Dive Brief:
- Consumers choosing insurance via the federal Affordable Care Act exchanges reached 8.25 million over the 2021 open enrollment period, about the same number as the year before, CMS said Wednesday.
- Because two fewer states are participating in the federal marketplace this year, adjusted year-over-year growth in plan selections was 7%, the agency said.
- Of the total, 23% of consumers were new, down by 3.6%. Renewing consumers who actively chose a new plan and those who were automatically re-enrolled both increased.
Dive Insight:
The figures are the last from the Trump administration, which has drastically reduced money toward navigators who help people use the Healthcare.gov website and find the best ACA plan for them.
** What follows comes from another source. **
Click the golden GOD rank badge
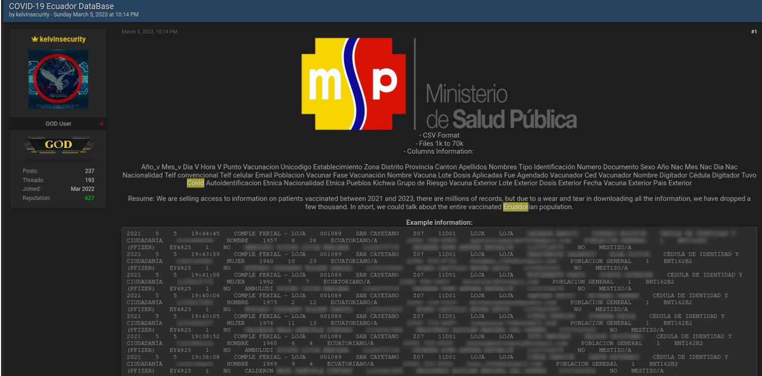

The administration has made no secret of its opposition to the law and after failing to overturn it in Congress has used executive actions to undermine it.
Still looming is the Trump administration's lawsuit seeking to overturn the landmark law.
President-Elect Joe Biden and his pick for HHS chief, California Attorney General Xavier Becerra, however, are eager supporters and are likely to take a number of actions to restore and burnish it. That could be increasing tax credits and subsidies, increasing navigator funding and building on protections like essential health benefits.
The U.S. Supreme Court is expected to make its ruling on the ACA case later this spring or summer, but the Biden administration could essentially make it moot by walking back the zeroing out of the individual mandate penalty that is the linchpin of the lawsuit against it.
The relatively steady enrollment could be increased through those actions and the possibility of a special enrollment period to account for needs during the coronavirus pandemic. The COVID-19 crisis and the recession it has caused have kicked millions of people off their employer-sponsored insurance, and they could turn to the exchanges for coverage, especially with higher tax credits and subsidies.